Although the Health Minister David Ashford MHK was questioned about this at last month’s Tynwald, and said that that the Abortion Reform Act would be enacted in May, today he laid the necessary Appointed Day Order before the Court.

In brief, certain provisions come into effect TODAY, which will ensure that subordinate legislation, directions and guidelines are in place for when the Abortion Reform Act 2019  comes into operation on 24 May 2019.

That’s 9 weeks and 3 days from today.

Obviously it would be better if it was sooner, but the most important thing is that ALL the provisions are in place, and no-one can claim ignorance about how those requesting an abortion should be treated.

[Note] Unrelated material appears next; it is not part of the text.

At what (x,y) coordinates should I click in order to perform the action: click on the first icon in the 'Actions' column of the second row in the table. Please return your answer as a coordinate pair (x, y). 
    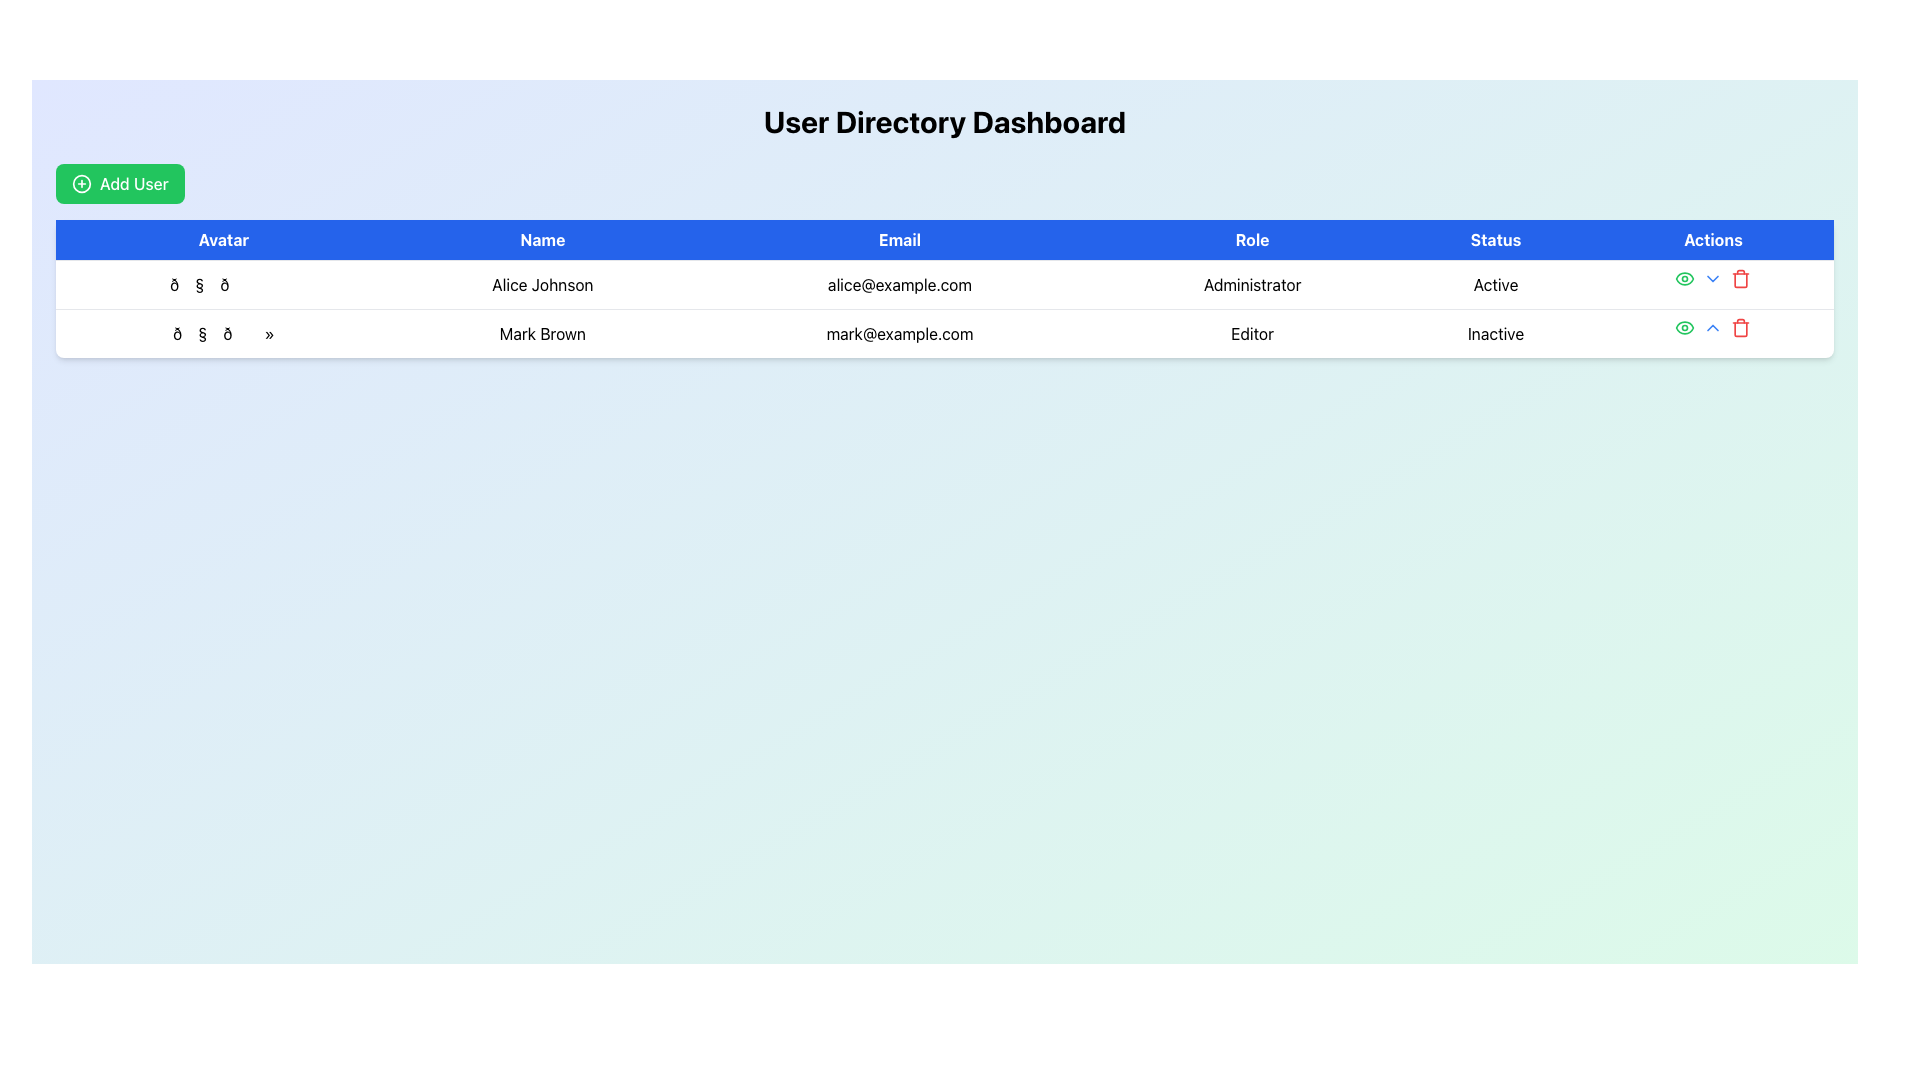
    Looking at the image, I should click on (1684, 326).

If you’d like to read the Appointed Day Order, just follow this link

and you can read the associated memo here:


We are so proud of everyone who has worked to make this happen but just in case you’re not aware of why the Isle of Man Abortion Reform Act 2019 is streets ahead of the United Kingdom, Ireland and most other countries here are just a few highlights:

  • The Isle of Man has decriminalised abortion
  • A pregnant person can request an abortion up to 14 weeks – for any reason.  This puts abortion care firmly in the realm of reproductive healthcare.
  • Unlike in the UK, where two signatures are required, only one medical professional need be consulted.
  • There are no mandatory ‘waiting times’ (as in Ireland) and voluntary independent counselling (pre- and post-abortion) must be made available, should the woman request it.
  • There is provision in the Act for conscientious objection.
  • The Isle of Man is the first jurisdiction to make access/buffer zones legal outside any facility providing abortion services, should they be requested, without any requirement for further legislation.

There’s more, of course, so if you’d like to read the full Act – here’s the link:

(are you as proud as we are to see it is now classed as Principal Legislation, no longer just a bill?)


We’d like to thank all the Members of the House of Keys and Members of the Legislative Council who not only took CALM’s views and our campaign into consideration, but tabled and amended clauses to improve the initial draft and make the final version a workable, accessible, progressive law.  We’d also like to thank everyone who responded to the consultation, who contacted their own MHKs and all those who shared their stories publicly in the press, on the radio and with their families and friends.

But this isn’t CALM’s law, it’s not even Dr Allinson MHK’s law – although he’ll always be associated with it – it belongs to the women, and the men, of the Isle of Man.